Ainda antes de chegar por fim a presidente, foi vice-primeiro-ministro e ministro do Planeamento no Governo de Agostinho Neto. Com a morte do primeiro presidente angolano, chega ao poder quando decorriam os primeiros anos de guerra civil.
Do regresso aos conflitos ao boom petrolífero

Conhecido pelos seus pares no MPLA como "arquiteto da paz", Eduardo dos Santos foi a grande figura de peso de uma Angola independente mas em guerra. Ao fim de vários anos de conflito interno, assina com Jonas Savimbi, em setembro de 1991, o Acordo de Bicesse, com o qual se estabelecia um cessar-fogo, a constituição de um exército único e a realização de eleições gerais.

No ano seguinte, em setembro de 1992, o MPLA vence as eleições legislativas e a UNITA fica em segundo lugar. Nas presidenciais, José Eduardo dos Santos foi o mais votado, com 49 por cento na primeira volta. Savimbi declara as eleições fraudulentas e recomeçam os confrontos violentos.
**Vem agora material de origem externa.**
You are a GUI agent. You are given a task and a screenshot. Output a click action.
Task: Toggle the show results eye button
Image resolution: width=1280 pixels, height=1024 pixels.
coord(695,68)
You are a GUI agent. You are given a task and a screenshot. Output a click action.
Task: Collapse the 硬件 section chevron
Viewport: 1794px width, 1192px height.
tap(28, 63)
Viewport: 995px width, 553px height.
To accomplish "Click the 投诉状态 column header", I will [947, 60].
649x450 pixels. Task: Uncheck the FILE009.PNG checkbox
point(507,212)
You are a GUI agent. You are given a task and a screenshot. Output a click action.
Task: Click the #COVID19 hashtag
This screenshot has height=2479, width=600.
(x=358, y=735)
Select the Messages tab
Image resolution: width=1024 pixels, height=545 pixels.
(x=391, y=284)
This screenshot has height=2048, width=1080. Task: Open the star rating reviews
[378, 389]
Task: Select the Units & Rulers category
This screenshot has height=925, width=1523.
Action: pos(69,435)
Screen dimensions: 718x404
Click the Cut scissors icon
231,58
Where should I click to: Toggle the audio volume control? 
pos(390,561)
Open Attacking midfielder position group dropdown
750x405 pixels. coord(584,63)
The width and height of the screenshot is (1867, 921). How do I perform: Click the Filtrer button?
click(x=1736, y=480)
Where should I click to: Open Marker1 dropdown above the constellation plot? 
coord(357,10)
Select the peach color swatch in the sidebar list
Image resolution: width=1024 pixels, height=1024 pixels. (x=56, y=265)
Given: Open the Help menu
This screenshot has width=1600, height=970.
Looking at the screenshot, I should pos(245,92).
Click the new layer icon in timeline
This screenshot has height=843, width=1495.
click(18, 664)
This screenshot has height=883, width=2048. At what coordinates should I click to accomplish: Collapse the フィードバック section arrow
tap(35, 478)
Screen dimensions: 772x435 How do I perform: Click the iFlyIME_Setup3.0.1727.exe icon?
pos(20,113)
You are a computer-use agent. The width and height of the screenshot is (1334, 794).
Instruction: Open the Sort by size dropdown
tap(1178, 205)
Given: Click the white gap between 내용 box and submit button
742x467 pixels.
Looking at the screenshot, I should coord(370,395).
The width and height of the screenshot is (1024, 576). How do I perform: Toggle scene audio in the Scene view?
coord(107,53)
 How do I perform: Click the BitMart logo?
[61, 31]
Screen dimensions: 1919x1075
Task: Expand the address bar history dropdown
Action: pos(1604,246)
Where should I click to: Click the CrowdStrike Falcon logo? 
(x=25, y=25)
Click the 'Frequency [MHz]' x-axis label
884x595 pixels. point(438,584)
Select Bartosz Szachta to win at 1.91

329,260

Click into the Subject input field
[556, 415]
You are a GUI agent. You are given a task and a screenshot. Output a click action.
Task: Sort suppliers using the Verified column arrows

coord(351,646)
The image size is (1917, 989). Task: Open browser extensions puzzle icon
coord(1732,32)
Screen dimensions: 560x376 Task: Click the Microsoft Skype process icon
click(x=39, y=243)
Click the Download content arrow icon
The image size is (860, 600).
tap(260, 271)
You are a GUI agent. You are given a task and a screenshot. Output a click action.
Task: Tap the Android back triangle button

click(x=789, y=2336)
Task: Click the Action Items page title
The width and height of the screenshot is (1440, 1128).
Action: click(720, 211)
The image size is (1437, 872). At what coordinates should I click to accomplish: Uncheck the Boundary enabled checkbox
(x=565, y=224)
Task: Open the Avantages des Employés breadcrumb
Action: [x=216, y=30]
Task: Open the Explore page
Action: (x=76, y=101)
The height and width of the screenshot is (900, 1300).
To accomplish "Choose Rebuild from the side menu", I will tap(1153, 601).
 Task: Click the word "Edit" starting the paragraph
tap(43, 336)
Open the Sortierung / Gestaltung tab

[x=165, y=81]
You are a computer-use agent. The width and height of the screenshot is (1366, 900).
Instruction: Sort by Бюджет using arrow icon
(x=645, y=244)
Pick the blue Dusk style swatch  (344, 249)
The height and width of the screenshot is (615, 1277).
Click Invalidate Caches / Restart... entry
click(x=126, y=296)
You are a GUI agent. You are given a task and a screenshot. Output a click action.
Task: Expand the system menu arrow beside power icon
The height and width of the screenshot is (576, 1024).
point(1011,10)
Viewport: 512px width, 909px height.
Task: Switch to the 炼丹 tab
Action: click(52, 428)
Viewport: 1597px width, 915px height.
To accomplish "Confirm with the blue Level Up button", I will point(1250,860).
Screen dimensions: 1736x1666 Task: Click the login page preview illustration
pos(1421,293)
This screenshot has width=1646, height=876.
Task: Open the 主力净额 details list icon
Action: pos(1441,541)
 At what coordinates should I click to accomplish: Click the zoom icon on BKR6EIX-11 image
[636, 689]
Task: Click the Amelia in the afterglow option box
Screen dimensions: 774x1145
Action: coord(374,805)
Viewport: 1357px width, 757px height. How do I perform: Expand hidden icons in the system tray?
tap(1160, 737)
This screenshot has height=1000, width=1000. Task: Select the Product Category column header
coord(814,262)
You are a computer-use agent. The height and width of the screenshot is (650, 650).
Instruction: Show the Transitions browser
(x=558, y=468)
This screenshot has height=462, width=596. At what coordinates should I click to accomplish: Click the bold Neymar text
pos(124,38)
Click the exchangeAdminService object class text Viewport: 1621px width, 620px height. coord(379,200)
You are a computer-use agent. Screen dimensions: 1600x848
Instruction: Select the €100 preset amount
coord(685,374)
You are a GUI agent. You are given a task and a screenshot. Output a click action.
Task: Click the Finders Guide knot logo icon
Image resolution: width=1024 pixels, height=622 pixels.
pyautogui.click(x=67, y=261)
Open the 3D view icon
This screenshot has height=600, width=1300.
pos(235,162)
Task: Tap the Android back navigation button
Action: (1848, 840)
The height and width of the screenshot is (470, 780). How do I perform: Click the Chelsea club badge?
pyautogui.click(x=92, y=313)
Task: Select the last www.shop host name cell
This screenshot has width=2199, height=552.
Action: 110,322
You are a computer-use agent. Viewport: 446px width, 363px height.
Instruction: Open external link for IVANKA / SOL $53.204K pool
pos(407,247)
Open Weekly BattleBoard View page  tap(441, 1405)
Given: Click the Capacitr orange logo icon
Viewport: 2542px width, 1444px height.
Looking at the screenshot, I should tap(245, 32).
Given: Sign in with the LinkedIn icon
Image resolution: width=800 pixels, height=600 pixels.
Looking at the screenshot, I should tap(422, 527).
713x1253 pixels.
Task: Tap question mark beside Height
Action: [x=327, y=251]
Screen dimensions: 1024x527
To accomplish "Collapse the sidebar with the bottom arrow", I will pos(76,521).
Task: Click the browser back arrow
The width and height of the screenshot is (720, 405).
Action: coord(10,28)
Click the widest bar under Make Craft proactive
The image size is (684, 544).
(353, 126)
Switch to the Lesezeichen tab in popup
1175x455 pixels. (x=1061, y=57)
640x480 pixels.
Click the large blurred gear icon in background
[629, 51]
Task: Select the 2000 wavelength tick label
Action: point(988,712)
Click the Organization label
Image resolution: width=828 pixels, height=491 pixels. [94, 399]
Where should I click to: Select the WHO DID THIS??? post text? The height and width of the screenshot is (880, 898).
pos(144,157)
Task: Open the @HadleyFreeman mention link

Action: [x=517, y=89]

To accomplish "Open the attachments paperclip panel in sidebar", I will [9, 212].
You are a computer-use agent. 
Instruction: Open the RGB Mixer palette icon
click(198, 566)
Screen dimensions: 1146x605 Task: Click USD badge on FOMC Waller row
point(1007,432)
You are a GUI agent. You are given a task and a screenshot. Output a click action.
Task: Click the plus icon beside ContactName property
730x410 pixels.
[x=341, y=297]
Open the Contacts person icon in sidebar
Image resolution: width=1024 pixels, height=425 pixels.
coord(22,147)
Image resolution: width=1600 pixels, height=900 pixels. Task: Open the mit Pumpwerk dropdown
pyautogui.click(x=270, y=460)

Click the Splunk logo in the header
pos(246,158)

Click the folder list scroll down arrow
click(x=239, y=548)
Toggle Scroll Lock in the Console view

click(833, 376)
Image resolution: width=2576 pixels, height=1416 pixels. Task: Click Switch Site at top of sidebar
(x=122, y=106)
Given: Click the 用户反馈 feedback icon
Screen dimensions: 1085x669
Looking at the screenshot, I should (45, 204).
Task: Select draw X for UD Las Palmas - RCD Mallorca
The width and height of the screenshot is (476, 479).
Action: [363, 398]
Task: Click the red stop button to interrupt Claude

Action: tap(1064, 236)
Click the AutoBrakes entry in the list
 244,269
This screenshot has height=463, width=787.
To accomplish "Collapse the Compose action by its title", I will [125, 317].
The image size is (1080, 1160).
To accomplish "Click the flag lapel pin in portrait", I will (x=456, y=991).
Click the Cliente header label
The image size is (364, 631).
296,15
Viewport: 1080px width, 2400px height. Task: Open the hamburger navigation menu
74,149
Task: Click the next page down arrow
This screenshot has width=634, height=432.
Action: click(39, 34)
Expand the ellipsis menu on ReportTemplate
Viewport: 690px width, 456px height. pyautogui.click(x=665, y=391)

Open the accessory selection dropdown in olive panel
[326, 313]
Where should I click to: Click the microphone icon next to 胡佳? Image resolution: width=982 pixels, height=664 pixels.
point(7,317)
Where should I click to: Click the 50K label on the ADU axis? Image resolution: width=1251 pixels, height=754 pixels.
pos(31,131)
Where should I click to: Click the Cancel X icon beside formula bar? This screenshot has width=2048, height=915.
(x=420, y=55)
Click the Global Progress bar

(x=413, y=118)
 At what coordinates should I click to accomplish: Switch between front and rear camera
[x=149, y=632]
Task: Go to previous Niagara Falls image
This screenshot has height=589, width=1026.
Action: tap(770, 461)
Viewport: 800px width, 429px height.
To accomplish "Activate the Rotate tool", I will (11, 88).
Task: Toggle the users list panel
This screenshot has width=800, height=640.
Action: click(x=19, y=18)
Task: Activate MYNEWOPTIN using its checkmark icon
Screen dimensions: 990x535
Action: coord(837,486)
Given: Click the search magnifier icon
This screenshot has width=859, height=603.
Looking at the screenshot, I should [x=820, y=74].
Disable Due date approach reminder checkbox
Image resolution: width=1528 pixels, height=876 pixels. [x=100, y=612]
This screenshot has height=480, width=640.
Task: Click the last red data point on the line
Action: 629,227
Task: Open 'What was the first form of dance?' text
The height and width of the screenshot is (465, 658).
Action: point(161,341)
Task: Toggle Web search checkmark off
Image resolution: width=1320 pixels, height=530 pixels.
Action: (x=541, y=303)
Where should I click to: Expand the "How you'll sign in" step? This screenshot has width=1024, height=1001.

A guerra só termina finalmente em abril de 2002 com a morte de Jonas Savimbi e a assinatura de um novo acordo de paz. Em 27 anos de conflito interno terão morrido mais de 500 mil pessoas, incluindo militares e civis.

A segunda fase dos 38 anos de presidência, entre o final da guerra civil e 2017, fica marcada pela exploração massiva de petróleo, a que se seguiram acusações de nepotismo e corrupção.

Se a economia angolana cresceu exponencialmente, a nova riqueza de Angola fez pouco pelas classes sociais mais desfavorecidas e engrandeceu o poder de José Eduardo dos Santos, da família e das figuras mais próximas do presidente.

Na reta final da presidência, José Eduardo dos Santos enfrentou protestos inéditos no país, com o rapper Luaty Beirão e o jornalista Rafael Marques, entre outros, a ocuparem a linha da frente de contestação. O poder em Luanda seria acusado de repressão e censura por várias organizações internacionais.

Em 2017, de forma surpreendente, Eduardo dos Santos saiu de cena ao fim de 38 anos como presidente. Designou um sucessor inesperado, João Lourenço, que desencadeou uma campanha de anticorrupção que levaria, inclusive, à detenção de um dos filhos do ex-presidente.